We have no earthly reason to think that the hero would do any such thing, yet on the other hand he’s rather a bland stock figure and we don’t really have much compelling evidence to the contrary either. This leaves Slaughter’s prediction, or curse – which is far from stock – ringing in our ears, louder than the bells.

If INTLTM is reasonably entertaining, Curse Of The Wraydons, made towards the end of Slaughter’s film career, is rather a chore. Whenever Slaughter isn’t onscreen you long to jump onto the set and chivvy the scene along – and the fact that this, like most of his films, does little to hide its stage origins, actually makes this seem possible. Of course it isn’t, worse luck, but Curse is set in Essex, which at least lends the stilted performances the added interest of foreshadowing TOWIE – Slaughter even visits a beauty salon in one scene, to buy ‘Peruvian pomade’.

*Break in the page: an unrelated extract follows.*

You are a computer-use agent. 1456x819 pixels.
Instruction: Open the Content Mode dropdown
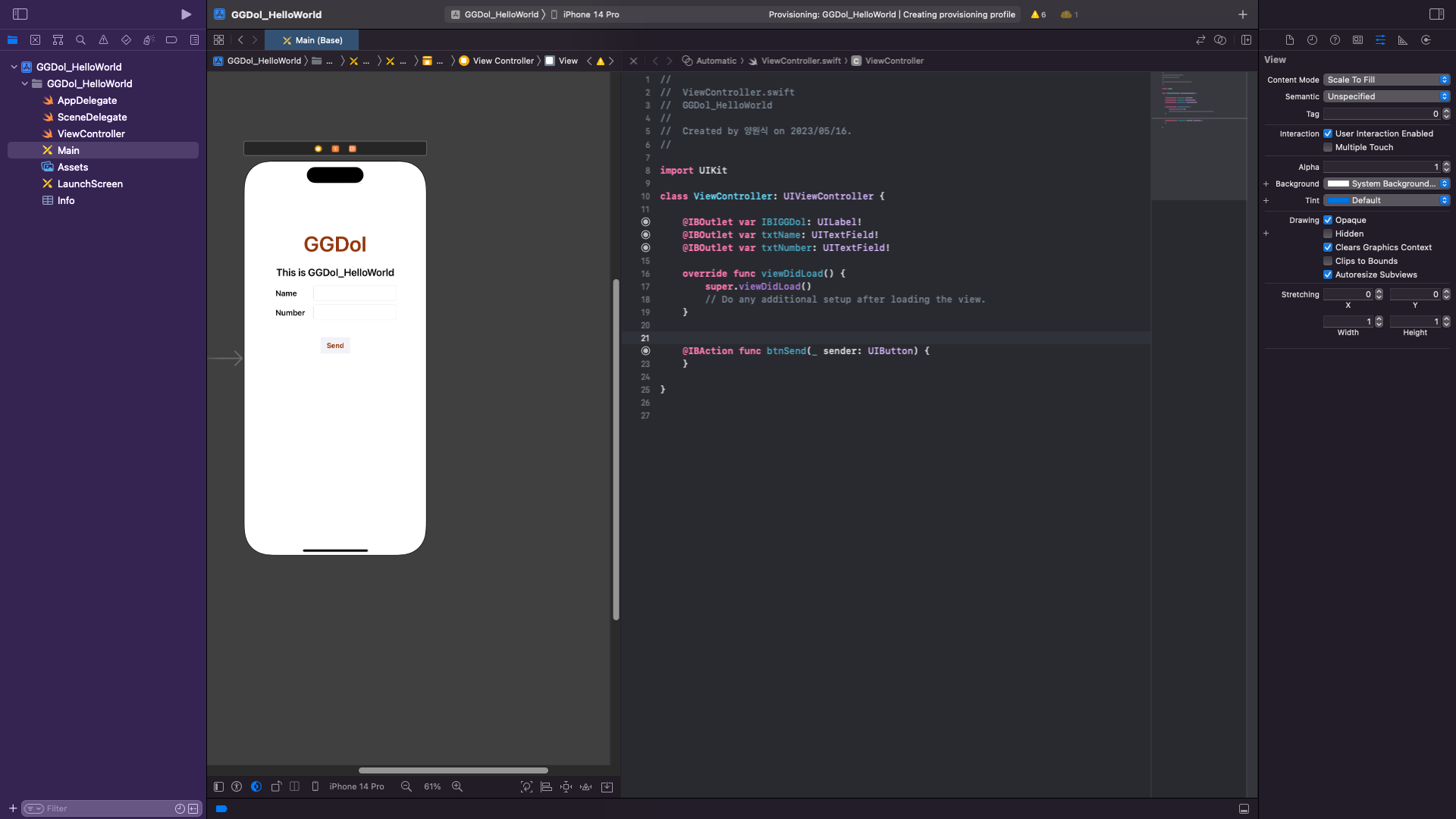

For a dull film, there is a lot of going on here: a duel, a Napoleonic spy ring, and numerous throttlings at the hands of Slaughter. But it’s only Slaughter, dealing death, who brings it to life. In one scene he stands over that ‘strong man frightened’ from the earlier scene, asking him questions about the hero’s uncle, a mad inventor – questions to which he knows the answers already, since he is himself that long-lost uncle, Philip Wraydon. There is really no point to the scene, except as a dramatic device for keeping the audience informed, yet Slaughter’s intensity suggests a sadistic pleasure in forcing his fellow actor into a recital that exposes his inadequacies. It is as though he has taken over the production by force and is bending it to his own sadistic ends.

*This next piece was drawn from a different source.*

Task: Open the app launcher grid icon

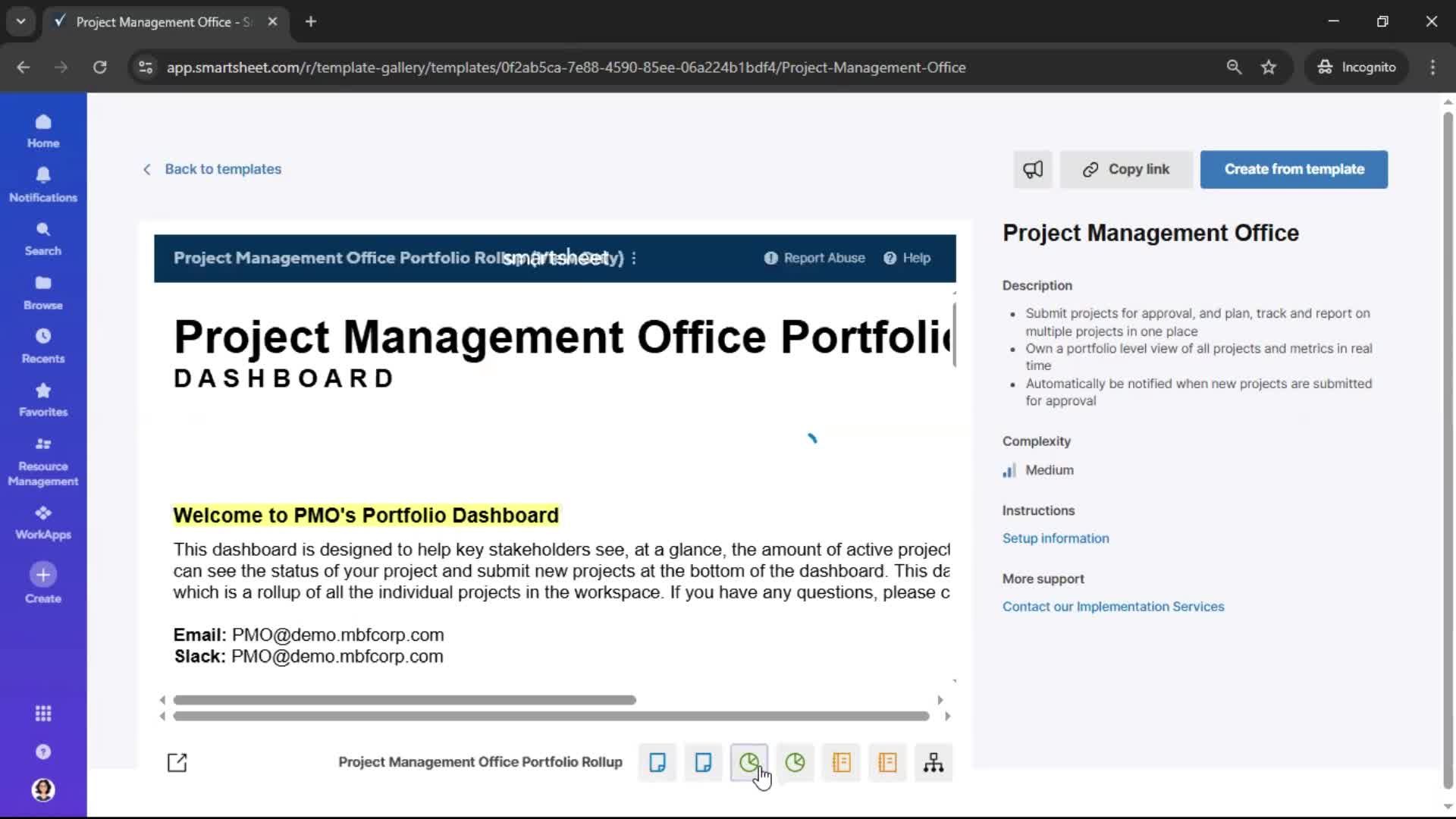Action: [x=43, y=714]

Slaughter’s performances are the kind often described as ‘barnstorming’ – no surprise, then, that they tend to break the fourth wall, along with all the others. This is certainly apparent in Crimes At The Dark House, which doesn’t pretend to be about very much except Tod Slaughter (indeed, we never find out the character’s real name) and consequently lets him run riot, free to chew up the cast along with the scenery.

The irony being that his surroundings are more substantial than usual. The film, apparently directed, like INTLTM by David MacDonald (though George King is credited) moves at a brisk pace and has some decent performances, notably from Hay Petrie in fine comic-sinister form as Doctor Cosco, accommodating Slaughter’s wife in his lunatic asylum. She isn’t really mad, of course – even if insanity might have been a legitimate response to her wedding night – it’s all part of Slaughter’s evil plot to get his hands on her money. Slaughter substitutes her with his own deranged daughter (the Woman in White herself) and arranges her death so that he can claim his wife’s inheritance.

Of course the plot fails and Slaughter, after hanging Doctor Cosco from a bell rope, ends up burned alive while trying to destroy the parish records that incriminate him. ‘I don’t want to die!’, he bellows, but you do get the feeling that, on this occasion at least, he had a good innings. The last shot is of his hand on the floor, clenching into a fist, as if even death can’t relax him.

Yet, however much he enjoys himself, he’s still a tragic figure underneath it all. As the most evil person in any given room, there’s an essential loneliness about him, and the liveliness of his performances, compared with his often inert surroundings, only exacerbates this impression. Hence, perhaps, that hunger for intimacy that only ever emerges in crude sexual advances, insinuation, and strangulation.

It is Curse of the Wraydons, whatever its shortcomings, that gives him his most appropriate death – crushed inside his own invention, a pit where the walls come together to squash anyone unfortunate enough to be inside it. It’s the loneliest imaginable demise (all the more so for taking place offscreen) – yet also, in a peculiar way, a very intimate one. As with the obsessive smoothing of that moustache in Crimes, the only intimacy Slaughter’s characters can ever achieve is with themselves.

This death also provides us with a neat summing up of his career, only backwards. Essentially, he was managing to squeeze full-blooded performances out of one-dimensional characters – this reverses the process, collapsing him back into the one-dimensional. We are left to imagine all the blood.